[Records from a data collection]
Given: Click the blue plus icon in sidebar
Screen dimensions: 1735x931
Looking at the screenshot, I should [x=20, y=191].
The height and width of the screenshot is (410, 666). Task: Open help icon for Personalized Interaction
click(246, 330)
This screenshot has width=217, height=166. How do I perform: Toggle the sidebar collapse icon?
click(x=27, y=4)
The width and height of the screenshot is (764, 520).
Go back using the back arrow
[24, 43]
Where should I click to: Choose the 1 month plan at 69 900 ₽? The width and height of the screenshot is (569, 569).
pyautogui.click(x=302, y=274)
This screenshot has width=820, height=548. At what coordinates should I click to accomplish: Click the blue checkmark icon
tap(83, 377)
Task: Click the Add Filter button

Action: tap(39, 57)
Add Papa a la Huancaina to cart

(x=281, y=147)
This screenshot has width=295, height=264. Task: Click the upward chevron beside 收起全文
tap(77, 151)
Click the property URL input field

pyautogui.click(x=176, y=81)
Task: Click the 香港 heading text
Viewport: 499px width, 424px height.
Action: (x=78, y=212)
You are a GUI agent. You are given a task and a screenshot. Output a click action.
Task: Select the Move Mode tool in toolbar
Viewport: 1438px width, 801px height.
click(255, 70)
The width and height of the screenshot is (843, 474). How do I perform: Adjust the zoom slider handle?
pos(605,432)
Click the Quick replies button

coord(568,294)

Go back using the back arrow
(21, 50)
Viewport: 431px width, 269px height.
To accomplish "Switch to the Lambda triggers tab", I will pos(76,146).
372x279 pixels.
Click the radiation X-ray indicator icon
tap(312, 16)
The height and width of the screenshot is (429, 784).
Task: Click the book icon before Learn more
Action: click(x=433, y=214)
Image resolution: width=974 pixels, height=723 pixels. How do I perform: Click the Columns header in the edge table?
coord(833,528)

* TASK DESCRIPTION: Copy the records above verbatim, every line of them.

* REPLY:
Given: Click the blue plus icon in sidebar
Screen dimensions: 1735x931
Looking at the screenshot, I should [x=20, y=191].
The height and width of the screenshot is (410, 666). Task: Open help icon for Personalized Interaction
click(246, 330)
This screenshot has width=217, height=166. How do I perform: Toggle the sidebar collapse icon?
click(x=27, y=4)
The width and height of the screenshot is (764, 520).
Go back using the back arrow
[24, 43]
Where should I click to: Choose the 1 month plan at 69 900 ₽? The width and height of the screenshot is (569, 569).
pyautogui.click(x=302, y=274)
This screenshot has width=820, height=548. At what coordinates should I click to accomplish: Click the blue checkmark icon
tap(83, 377)
Task: Click the Add Filter button

Action: tap(39, 57)
Add Papa a la Huancaina to cart

(x=281, y=147)
This screenshot has width=295, height=264. Task: Click the upward chevron beside 收起全文
tap(77, 151)
Click the property URL input field

pyautogui.click(x=176, y=81)
Task: Click the 香港 heading text
Viewport: 499px width, 424px height.
Action: (x=78, y=212)
You are a GUI agent. You are given a task and a screenshot. Output a click action.
Task: Select the Move Mode tool in toolbar
Viewport: 1438px width, 801px height.
click(255, 70)
The width and height of the screenshot is (843, 474). How do I perform: Adjust the zoom slider handle?
pos(605,432)
Click the Quick replies button

coord(568,294)

Go back using the back arrow
(21, 50)
Viewport: 431px width, 269px height.
To accomplish "Switch to the Lambda triggers tab", I will pos(76,146).
372x279 pixels.
Click the radiation X-ray indicator icon
tap(312, 16)
The height and width of the screenshot is (429, 784).
Task: Click the book icon before Learn more
Action: click(x=433, y=214)
Image resolution: width=974 pixels, height=723 pixels. How do I perform: Click the Columns header in the edge table?
coord(833,528)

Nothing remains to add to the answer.